Concomitant Injuries to Facial Fractures

Home » Concomitant Injuries to Facial Fractures
October 26, 2012
Edward Smith

Too often in emergency room settings, the doctor looks at the most visible injury, such as a facial fracture and neglects the fact that concomitant injuries can have taken place as a result of the same forces or perhaps different forces acting on the human involved in motor vehicle fractures. In fact, many auto accident patients with facial fractures have other types of fractures that need management, perhaps even more acutely than the facial fracture.

Facial fractures can involve several parts of the face, including the mandible or jaw bone, which is six times more likely to be fractured than the maxilla or mid-face bone. In addition, a zygomatic bone fracture in the face occurs twice as often as maxillary fractures but only a third as much as mandible fractures. The force that breaks these bones in a car accident can push the bones into sinuses or through the facial bones into the skull.

Skull fractures can happen along with facial fractures and can be more severe in terms of morbidity and mortality. Those with skull fractures can have bleeding inside or around the brain that puts pressure on the brain structures. This excess pressure on the brain can lead to permanent brain damage or death from excess bleeding and swelling of the brain.

The forward forces involved in front end car accidents propel the face into the steering wheel or dash. They also can fracture portions of the cervical spine, especially in the anterior portion from extreme flexion that hits two vertebral bodies together. A cervical fracture also damages surrounding ligaments so that the neck becomes unstable. It can impinge on the spinal canal and can even lacerate the spinal cord, leading to a quadriplegic state, which is permanent in most cases.

Problems and tasks –
- A) Please rewrite the paragraph of the concomitant injuries article above that begins "Skull fractures can happen" as a short bulleted list that keeps its main facts.
- B) According to the concomitant injuries article above, how much more likely is the mandible to be fractured than the maxilla?

Saved data entries
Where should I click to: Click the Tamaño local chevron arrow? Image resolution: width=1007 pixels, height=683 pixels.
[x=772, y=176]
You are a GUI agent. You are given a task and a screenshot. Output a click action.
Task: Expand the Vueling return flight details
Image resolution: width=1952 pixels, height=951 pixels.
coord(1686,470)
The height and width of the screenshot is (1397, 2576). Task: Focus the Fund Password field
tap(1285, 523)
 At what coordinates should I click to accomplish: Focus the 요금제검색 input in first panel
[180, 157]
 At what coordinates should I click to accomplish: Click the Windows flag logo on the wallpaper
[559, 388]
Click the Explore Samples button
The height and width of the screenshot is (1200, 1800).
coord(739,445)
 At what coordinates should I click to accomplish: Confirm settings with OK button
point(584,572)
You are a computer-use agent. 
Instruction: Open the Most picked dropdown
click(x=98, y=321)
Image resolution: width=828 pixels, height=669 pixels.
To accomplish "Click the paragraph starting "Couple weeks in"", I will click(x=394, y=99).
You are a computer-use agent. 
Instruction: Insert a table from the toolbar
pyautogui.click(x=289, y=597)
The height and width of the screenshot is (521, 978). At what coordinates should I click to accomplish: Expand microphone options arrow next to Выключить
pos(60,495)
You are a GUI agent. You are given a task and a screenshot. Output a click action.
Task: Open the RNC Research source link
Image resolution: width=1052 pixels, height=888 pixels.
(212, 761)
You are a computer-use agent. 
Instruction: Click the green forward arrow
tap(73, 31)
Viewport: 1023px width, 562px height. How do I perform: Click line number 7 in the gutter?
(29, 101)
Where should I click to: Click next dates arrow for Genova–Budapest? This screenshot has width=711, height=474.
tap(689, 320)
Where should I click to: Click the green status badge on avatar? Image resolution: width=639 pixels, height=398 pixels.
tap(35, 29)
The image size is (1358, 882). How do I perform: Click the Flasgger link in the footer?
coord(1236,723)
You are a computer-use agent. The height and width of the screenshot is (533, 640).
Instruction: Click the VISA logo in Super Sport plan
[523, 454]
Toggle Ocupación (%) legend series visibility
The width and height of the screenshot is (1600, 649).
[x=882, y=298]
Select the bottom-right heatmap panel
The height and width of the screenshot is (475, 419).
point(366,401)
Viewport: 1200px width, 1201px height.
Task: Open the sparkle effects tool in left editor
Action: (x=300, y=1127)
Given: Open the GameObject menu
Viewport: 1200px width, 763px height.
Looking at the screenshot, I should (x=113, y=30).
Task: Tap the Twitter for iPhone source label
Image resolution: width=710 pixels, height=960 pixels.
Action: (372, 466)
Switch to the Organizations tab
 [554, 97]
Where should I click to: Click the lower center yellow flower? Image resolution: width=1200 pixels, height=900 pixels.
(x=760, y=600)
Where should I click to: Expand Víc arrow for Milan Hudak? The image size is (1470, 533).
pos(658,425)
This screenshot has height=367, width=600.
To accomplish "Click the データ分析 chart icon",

Response list –
- A)
- Skull fractures can occur together with facial fractures and can be more severe in terms of morbidity and mortality.
- People with skull fractures can bleed inside or around the brain, which puts pressure on brain structures.
- This excess pressure can cause permanent brain damage or death from excess bleeding and swelling of the brain.

- B) The mandible is six times more likely to be fractured than the maxilla.